The program was originally owned by tech company Colloquis, who sold it to Microsoft in 2006. It is possible that either company may have saved SmarterChild's chat transcripts, but neither company displayed evidence of doing anything evil with the information users sent to the bot.
But it's not hard to see how the idea of using a computer program that tries to imitate human response could be used evilly. And chatbot tech, like most kinds of technology and online media, has advanced considerably over the past several years. chatbot tech, like most kinds of technology and online media, has advanced considerably over the past several years. SmarterChild looks like a drooling toddler compared to some of the chatbot tech today.
Researchers at Institut EURECOM in France demonstrated last week how a chatbot could be used to mount large-scale mostly automated social engineering attacks against social networks.
One of their researchers, Engin Kirda, said: "By automatically crawling and correlating the information users store in social networks, we are able to collect detailed personal information about each user, which we use for automated profiling. Having access to such information would allow an attacker to launch sophisticated, targeted attacks or to improve the efficiency of spam campaigns."
Imagine it. A fake username that converses with human users convincingly enough to get them to divulge personal information or click malicious links.
To demonstrate their concern, the French researchers built a bot program that was able to get users to click on malicious links 76% of the time.
The way their tech worked was especially clever. The bot they built basically connects two human users.
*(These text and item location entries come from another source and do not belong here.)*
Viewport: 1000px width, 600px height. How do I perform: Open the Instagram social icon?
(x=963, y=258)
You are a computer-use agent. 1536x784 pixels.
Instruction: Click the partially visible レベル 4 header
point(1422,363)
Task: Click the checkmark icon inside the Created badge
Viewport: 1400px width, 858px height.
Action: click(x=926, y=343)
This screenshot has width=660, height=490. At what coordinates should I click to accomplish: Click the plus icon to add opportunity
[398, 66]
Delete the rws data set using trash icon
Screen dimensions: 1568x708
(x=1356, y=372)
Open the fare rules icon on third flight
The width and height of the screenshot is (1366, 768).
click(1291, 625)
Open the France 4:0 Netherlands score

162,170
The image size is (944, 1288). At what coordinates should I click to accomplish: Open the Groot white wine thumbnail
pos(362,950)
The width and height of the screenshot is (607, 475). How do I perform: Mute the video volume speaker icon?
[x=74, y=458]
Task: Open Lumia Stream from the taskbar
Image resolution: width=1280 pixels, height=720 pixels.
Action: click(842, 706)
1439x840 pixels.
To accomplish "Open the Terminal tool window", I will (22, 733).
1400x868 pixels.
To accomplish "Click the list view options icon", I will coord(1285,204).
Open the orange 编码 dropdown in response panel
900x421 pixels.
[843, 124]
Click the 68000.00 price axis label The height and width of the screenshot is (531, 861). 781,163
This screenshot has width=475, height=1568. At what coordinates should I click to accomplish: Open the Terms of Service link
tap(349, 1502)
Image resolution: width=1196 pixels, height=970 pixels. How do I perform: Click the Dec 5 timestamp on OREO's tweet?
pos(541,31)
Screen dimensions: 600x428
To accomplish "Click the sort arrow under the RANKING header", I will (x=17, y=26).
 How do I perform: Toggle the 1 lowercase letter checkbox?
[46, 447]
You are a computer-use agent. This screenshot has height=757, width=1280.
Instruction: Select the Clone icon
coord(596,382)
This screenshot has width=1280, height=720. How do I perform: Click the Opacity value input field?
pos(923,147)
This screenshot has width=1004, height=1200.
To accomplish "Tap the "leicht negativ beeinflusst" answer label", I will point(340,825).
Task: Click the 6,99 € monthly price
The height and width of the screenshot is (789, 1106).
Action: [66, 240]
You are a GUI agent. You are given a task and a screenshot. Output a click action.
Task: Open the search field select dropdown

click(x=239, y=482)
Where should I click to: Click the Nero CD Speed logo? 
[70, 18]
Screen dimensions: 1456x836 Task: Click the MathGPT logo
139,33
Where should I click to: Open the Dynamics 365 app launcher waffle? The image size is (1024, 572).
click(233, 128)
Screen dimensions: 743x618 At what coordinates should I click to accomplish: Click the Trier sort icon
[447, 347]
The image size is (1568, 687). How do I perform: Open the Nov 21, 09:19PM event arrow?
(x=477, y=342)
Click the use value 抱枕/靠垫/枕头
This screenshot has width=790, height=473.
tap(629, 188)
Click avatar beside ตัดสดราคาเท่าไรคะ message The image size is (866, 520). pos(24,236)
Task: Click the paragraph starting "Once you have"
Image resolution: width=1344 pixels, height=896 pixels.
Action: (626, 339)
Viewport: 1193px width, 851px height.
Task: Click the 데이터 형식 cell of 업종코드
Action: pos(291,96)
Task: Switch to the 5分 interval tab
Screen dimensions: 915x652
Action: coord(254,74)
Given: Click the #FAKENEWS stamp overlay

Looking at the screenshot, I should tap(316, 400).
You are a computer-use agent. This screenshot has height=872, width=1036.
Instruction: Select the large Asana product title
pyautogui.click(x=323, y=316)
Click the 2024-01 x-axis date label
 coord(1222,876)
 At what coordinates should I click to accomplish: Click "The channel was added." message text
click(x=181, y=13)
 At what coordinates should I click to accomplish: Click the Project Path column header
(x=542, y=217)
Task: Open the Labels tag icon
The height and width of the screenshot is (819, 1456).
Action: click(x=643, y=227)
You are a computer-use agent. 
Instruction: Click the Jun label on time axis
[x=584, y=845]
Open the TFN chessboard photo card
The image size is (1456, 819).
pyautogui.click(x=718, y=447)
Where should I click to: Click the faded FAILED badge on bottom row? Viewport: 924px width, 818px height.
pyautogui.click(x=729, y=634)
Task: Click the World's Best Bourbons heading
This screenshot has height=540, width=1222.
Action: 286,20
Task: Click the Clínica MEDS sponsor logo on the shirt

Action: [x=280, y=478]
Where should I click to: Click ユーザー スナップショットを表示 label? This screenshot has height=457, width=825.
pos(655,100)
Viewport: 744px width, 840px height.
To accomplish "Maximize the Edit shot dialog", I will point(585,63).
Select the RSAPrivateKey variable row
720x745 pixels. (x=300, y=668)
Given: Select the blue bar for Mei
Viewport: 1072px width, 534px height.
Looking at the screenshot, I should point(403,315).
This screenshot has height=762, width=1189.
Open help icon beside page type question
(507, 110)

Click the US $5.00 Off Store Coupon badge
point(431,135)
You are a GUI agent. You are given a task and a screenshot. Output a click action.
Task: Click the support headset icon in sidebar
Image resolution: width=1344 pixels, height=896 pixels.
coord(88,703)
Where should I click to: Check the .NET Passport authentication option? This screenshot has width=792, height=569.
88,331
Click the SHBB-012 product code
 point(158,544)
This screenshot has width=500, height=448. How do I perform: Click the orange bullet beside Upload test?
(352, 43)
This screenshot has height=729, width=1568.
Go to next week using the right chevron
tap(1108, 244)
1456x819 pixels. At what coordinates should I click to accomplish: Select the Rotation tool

It forwards messages between a fake account - the bot - and forwards them to a real user, who responds. Because the bot sends messages between two humans, it seems human and therefore relatively trustworthy. The bot can modify the messages it forwards along, send malicious links, and record personal data. It can work with text messages between mobile devices, any chat service - even one internal to a company - and even an established social networking site like Facebook.
The Institut EURECOM researchers know this because they gave their program a field test on Facebook. It worked. The researchers determined that a site like Facebook would be the most lucrative for an attacker using such tech because of how naive Facebook users are and how much private data they share there.
I have a fake Facebook profile. It was created as a joke. But I find it strange how I can become - at least digitally - a forty-year old overweight burlesque dancer just by creating a Facebook account just by inputting artificial information.
Now the clever researchers at Institut EURECOM have demonstrated that computer programs can also become fictitious people, hijack other users' accounts, and generally wreak havoc throughout a social network.
Welcome to the future. SmarterChild grew up. Our robots may not be smart enough to help with the dishes, but they can be trained to use us against each other in order to steal our identities. Now you can't even trust the fat middle-aged dancer who friend requested you.